Of further interest to me, and possibly others, I have since discovered that Calumet sells an inexpensive film loader for Kinderman stainless steel reels, and Hewes manufacturers film loaders for their 35mm, 120mm and 70mm reels, and the also accept custom orders.

There may be others available elsewhere, but this is all I've discovered so far.

For anyone interested, you can view the Hewes spiral film loaders at http://www.hewes.co.uk and navigate there by selecting the products link, then the spiral film loaders link.

Or, visit http://www.calumetphoto.com and search for 'film loader' to see what is available.

For a reasonable fee, an idiot could become a film loading master, with nary a shot ruined due to errors in film placement on the reel.

-- Roger Urban (roger_urban@yahoo.com), April 02, 2002

Answers

For far less money, get some old, expired film.

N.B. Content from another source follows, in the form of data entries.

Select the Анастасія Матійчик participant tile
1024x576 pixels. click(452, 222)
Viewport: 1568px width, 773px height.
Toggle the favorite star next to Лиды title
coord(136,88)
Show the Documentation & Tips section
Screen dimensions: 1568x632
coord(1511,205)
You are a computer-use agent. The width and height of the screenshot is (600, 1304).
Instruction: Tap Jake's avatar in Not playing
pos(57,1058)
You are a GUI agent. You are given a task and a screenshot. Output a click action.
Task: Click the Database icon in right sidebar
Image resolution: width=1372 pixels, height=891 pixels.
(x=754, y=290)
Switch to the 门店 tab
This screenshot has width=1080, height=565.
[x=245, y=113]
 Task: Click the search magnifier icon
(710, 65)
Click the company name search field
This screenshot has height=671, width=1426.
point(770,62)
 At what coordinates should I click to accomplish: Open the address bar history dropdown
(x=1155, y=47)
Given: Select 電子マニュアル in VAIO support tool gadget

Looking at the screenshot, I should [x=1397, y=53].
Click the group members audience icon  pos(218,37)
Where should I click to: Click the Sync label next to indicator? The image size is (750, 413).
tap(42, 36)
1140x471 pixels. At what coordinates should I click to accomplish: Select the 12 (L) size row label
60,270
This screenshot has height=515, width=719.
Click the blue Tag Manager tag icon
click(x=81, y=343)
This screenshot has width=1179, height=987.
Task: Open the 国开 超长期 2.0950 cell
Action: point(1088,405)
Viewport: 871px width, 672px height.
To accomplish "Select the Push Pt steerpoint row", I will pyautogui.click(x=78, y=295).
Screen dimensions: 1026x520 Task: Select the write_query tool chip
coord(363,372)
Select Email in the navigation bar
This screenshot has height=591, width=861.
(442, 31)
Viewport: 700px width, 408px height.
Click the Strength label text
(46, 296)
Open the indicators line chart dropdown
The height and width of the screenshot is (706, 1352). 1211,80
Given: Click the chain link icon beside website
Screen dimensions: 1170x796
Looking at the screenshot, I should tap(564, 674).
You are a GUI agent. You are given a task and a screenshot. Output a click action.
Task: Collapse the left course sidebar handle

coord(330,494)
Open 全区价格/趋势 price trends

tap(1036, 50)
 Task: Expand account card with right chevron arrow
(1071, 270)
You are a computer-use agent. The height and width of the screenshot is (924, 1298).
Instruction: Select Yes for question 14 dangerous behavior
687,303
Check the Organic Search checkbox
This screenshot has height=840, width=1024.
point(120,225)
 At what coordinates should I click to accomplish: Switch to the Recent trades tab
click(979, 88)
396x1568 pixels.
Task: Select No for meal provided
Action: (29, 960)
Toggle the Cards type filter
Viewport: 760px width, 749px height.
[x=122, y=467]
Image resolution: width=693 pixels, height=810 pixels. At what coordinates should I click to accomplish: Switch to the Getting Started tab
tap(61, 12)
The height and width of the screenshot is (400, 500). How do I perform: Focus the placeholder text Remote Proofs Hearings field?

Sit down with short lengths and just practice loading in the light. After you do it 50 times, you'll not have any more problems. This is NOT rocket science. You just have to do it right - the same way - every time.

-- Alec (alecj@bellsouth.net), April 02, 2002.

One "trick" to loading these reels was shown to me by a Paul Baron, a friend of mine in high school. It really works.

As you load the film onto the reel, gently push the film toward the reel and pull it out slightly. Film which is properly feeding itself onto the reel will move slightly, perhaps a quarter inch (Canadians and Eurpoeans please multiply by 2.5 or a conversion factor of your choice) as you push and pull. Film that isn't loading properply binds and won't move at all.

Feed half a rotation, push and pull, feed another half rotation, check again. There is a natural rhythm to the process and you receive constant feedback that the film is loading properly.

-- Ed Balko (veggie@monmouth.com), April 02, 2002.


With 35 mm film the easiest way is to just just leave a little of the leader out of the cassette when you rewind the film (or use a film grabber and pull a little out if your camera automatically rewinds all of the film into the cassette), extend the leader to a couple inches, cut it square, insert the leader onto the reel in daylight and get it started properly while you can still see, then go into the darkroom and complete the chore. The only difficult part of loading a steel reel is getting the film onto the reel and started properly. If you do that much in daylight the only part done in the dark is rotating the reel and that's simnple once the film is properly loaded. Of course you can't do this with 120/220 film so for that just get a plastic tank and reel. I always found the plastic reels much easier to load than the steel reels.

-- Brian Ellis (bellis60@earthlink.net), April 02, 2002.

Although the loading of 35 mm film is off topic I want to take issue with the idea of leaving the film's leader sticking out of the cassette after the film is exposed. I know that's so you can trim the end before you try to load it onto a reel. But I've never had problems tearing the film in the dark into a squarish shape for loading.

I did however reload a roll of exposed film and double exposed the lot. I promised myself (twenty years ago) that I'd never do it again and I've never let the leader stuck out since.